Joshua McAdams

Personal information
- Nationality: United States
- Born: March 26, 1980 (age 46) Atlanta
- Height: 175 cm (5 ft 9 in)
- Weight: 72.7 kg (160 lb)

Sport
- Sport: Running
- Event: 3,000m Steeplechase
- College team: Brigham Young University '06
- Club: New Balance

Medal record
Men's Athletics
Representing the United States
Pan American Games
| Gold medal – first place | 2007 Rio de Janeiro | 3000 m st. |
USA Outdoor Championships
| Gold medal – first place | 2009 | 3000 m st. |
| Bronze medal – third place | 2008 | 3000 m st. |
| Gold medal – first place | 2007 | 3000 m st. |

= Joshua McAdams =

American track and field athlete (born 1980)

Joshua McAdams (born March 26, 1980) is an American track and field athlete who competes in the 3,000 meter steeplechase.

==Education==
McAdams attended Brecksville-Broadview Heights High School, where he was a four-time OHSAA state placer in track and cross country and a three time OHSAA state placer in wrestling. He initially competed for Belmont University, where he described his performance as not "spectacular". He then left the school to complete a two-year mission for the Church of Jesus Christ of Latter-day Saints in Thailand. On returning to school, McAdams switched to Brigham Young University where he studied microbiology and molecular biology and was a non-scholarship athlete on the track team. He won the 3000 meter Steeplechase at the 2006 NCAA National Championships.
 In 2012, McAdams graduated from the Southern College of Optometry and completed a rotation in neuro-optometry and ocular disease at the Miles Eye Center in Show Low, Arizona.

==Professional career==
In June 2009 McAdams won the USA Outdoor Steeplechase to become National champion for a second time.

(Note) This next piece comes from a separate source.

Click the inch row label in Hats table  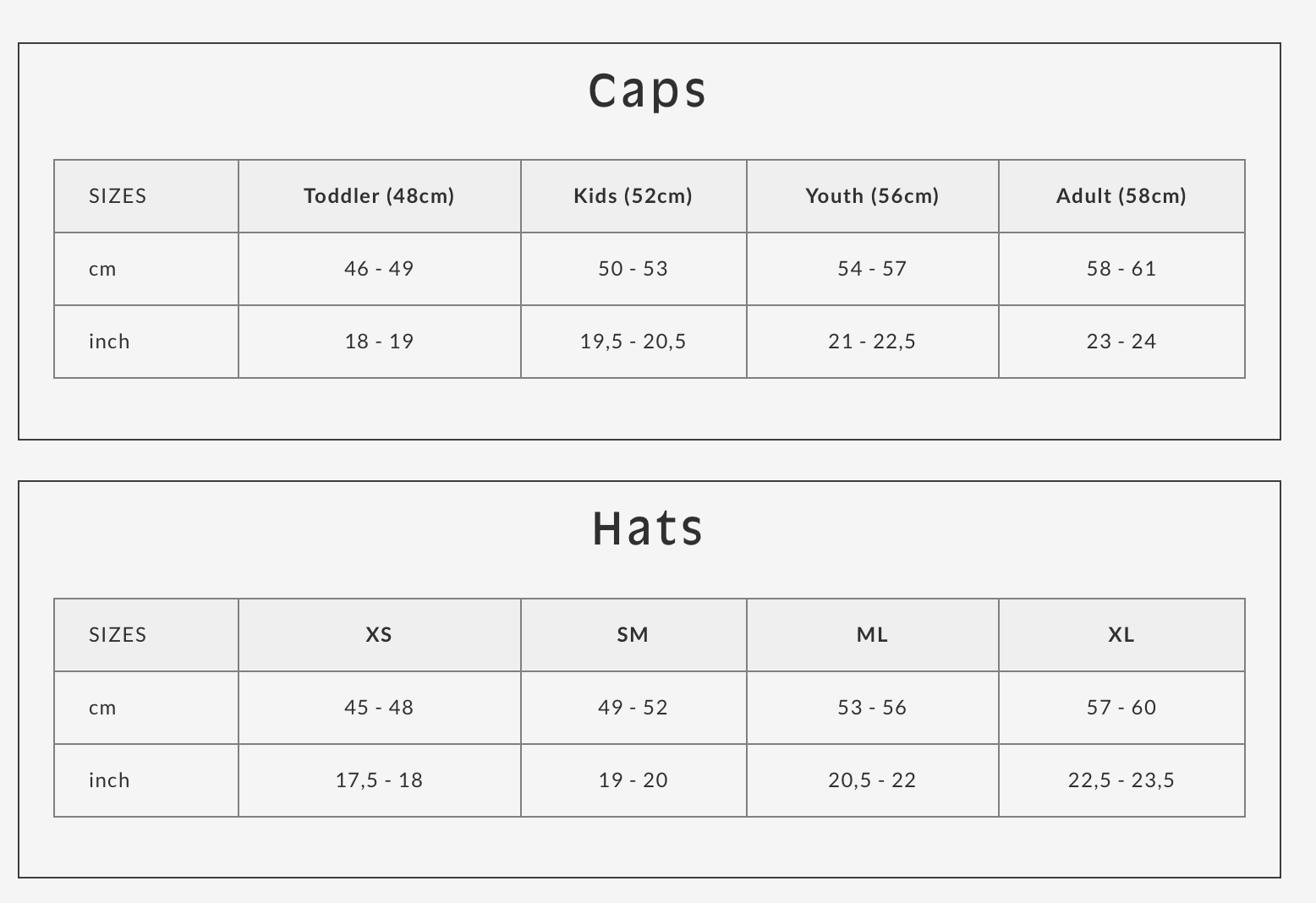click(x=109, y=780)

McAdams represented USA in the World championships in Berlin, Germany in August 2009.

McAdams is also a 2007 USA Outdoor champion; 2007 Pan American Games champ; and 2006 NCAA Outdoor champion. He has placed 8th at 2005 USA Outdoors and 9th at 2005 NCAA Outdoors.

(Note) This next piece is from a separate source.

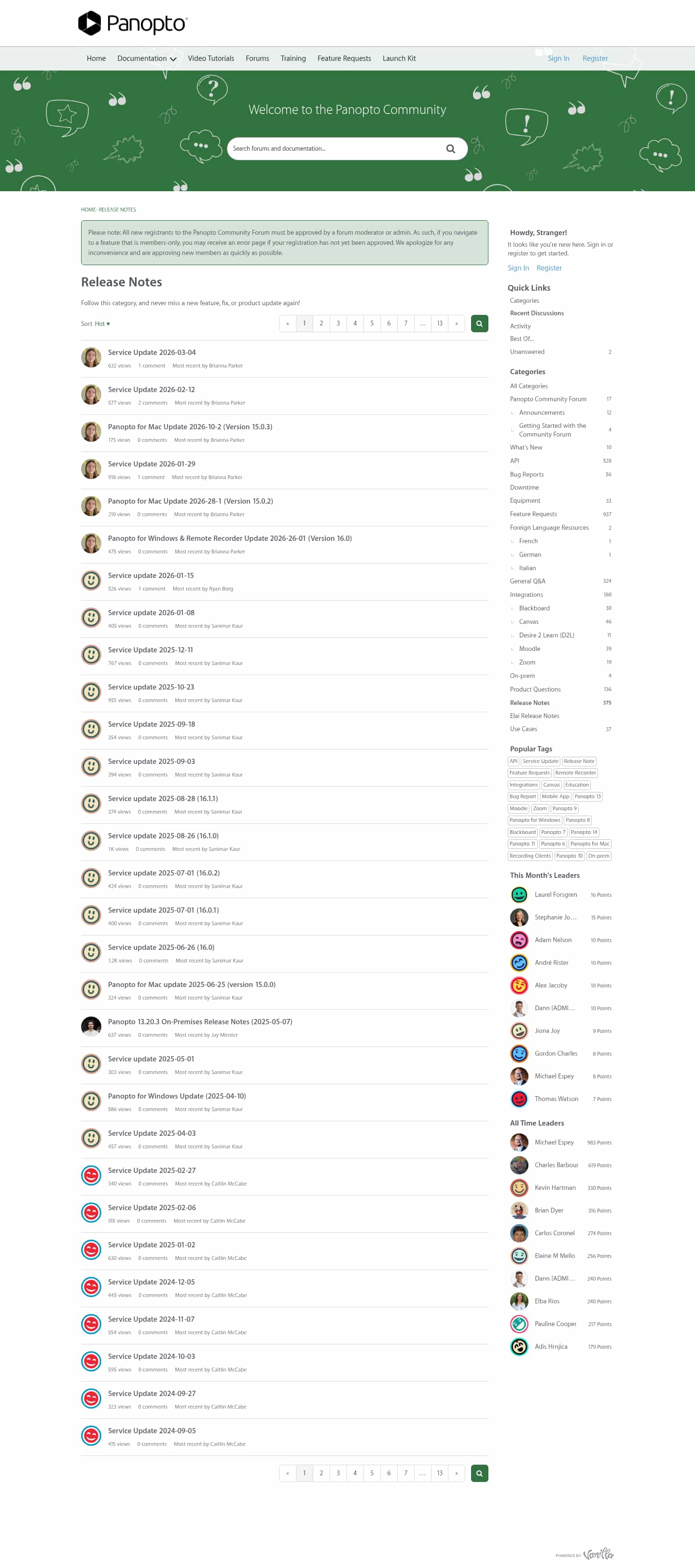Click green search button beside top pagination

479,324
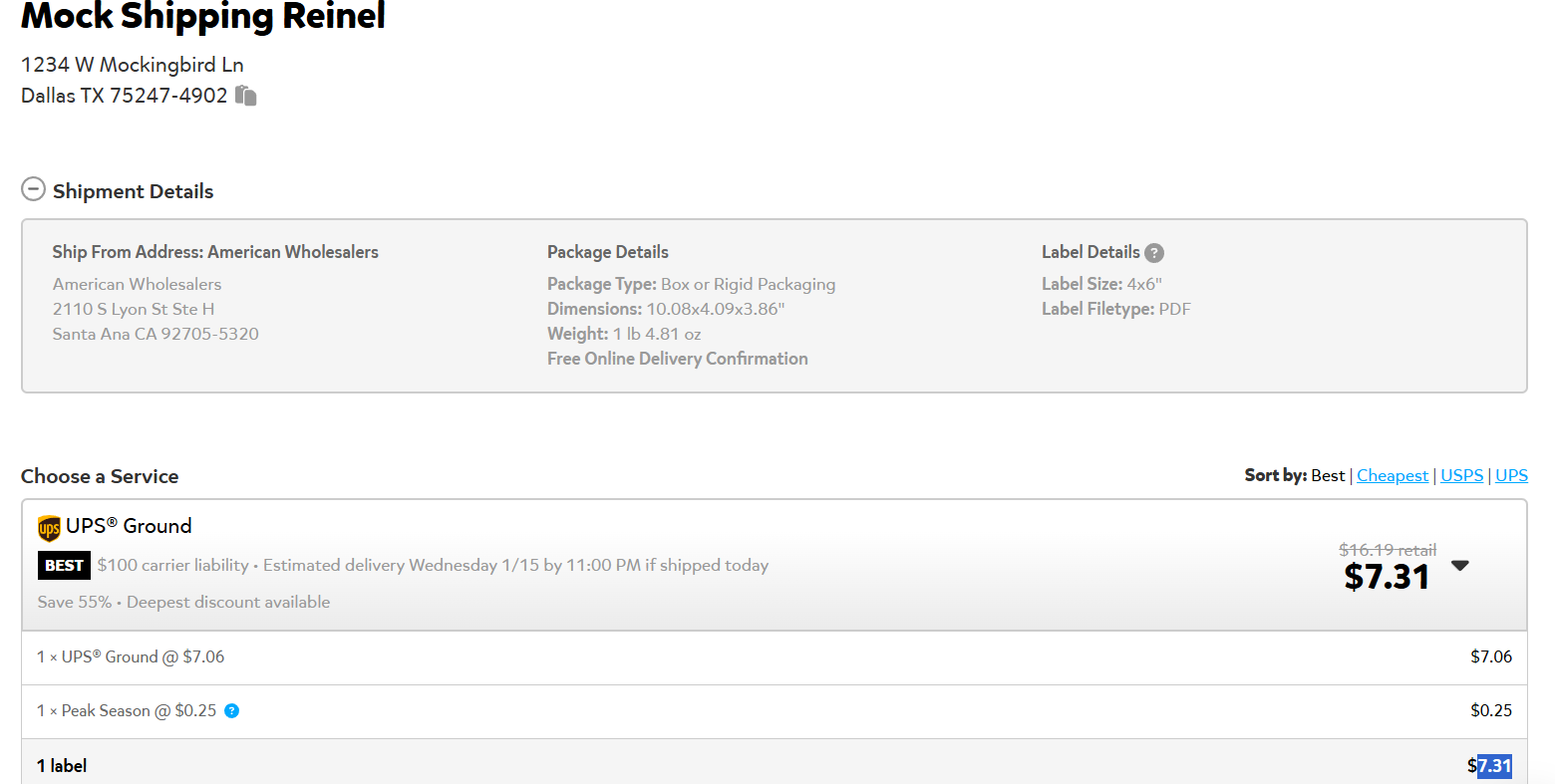Viewport: 1555px width, 784px height.
Task: Click the $16.19 retail strikethrough price
Action: pyautogui.click(x=1388, y=550)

After a successful 2007, McAdams finished third in the 2008 Olympic Trials for 3,000 meter steeplechase. Following the win at the 2007 AT&T USA Outdoor Championships, he won the gold medal at the 2007 Pan American Games in Rio de Janeiro, Brazil, in 8 minutes 30.49 seconds. Also that year, he improved his personal best time to 8:21.36, ending the 2007 campaign ranked #1 in the U.S. by Track & Field News.

McAdams won the 2006 NCAA Outdoor Championships 3,000m steeplechase title with his then personal best time of 8:34.10. With this victory, he was the first runner from BYU to win a distance National Champion since his coach, Ed Eyestone, who won the 5,000-meter title in 1985.

He qualified for the 2008 Summer Olympics after coming in 3rd at 2008 Olympic Trials.

==Accomplishments==

- 2009: USA Outdoor champion (8:29.91)
- 2008: 9th in opening round at Olympic Games (8:33.26)…3rd at Olympic Trials (8:21.99)...ranked #3 in U.S. by T&FN...best of 8:21.99.
- 2007: USA Outdoor champion (8:24.46)…Pan American Games champ (8:30.49)… 5th in heats at World Outdoors (8:32.46)...2nd at Nike Prefontaine Classic (8:21.36PR)…2nd at Payton Jordan Cardinal Invitational (8:23.69)…ranked #1 in U.S. by T&FN…best of 8:21.36.
- 2006: NCAA champion (8:34.10)…10th at USA Outdoors (8:37.91)…best of 8:34.10.
- 2005: 8th at USA Outdoors (8:39.81)…9th at NCAA Outdoors (8:36.88)…best of 8:34.84.
- 2004: Best of 8:45.26.

==Personal life==
McAdams is a member of the Church of Jesus Christ of Latter-day Saints. He served a two-year church mission in Bangkok, Thailand. He currently lives in Meridian, Idaho.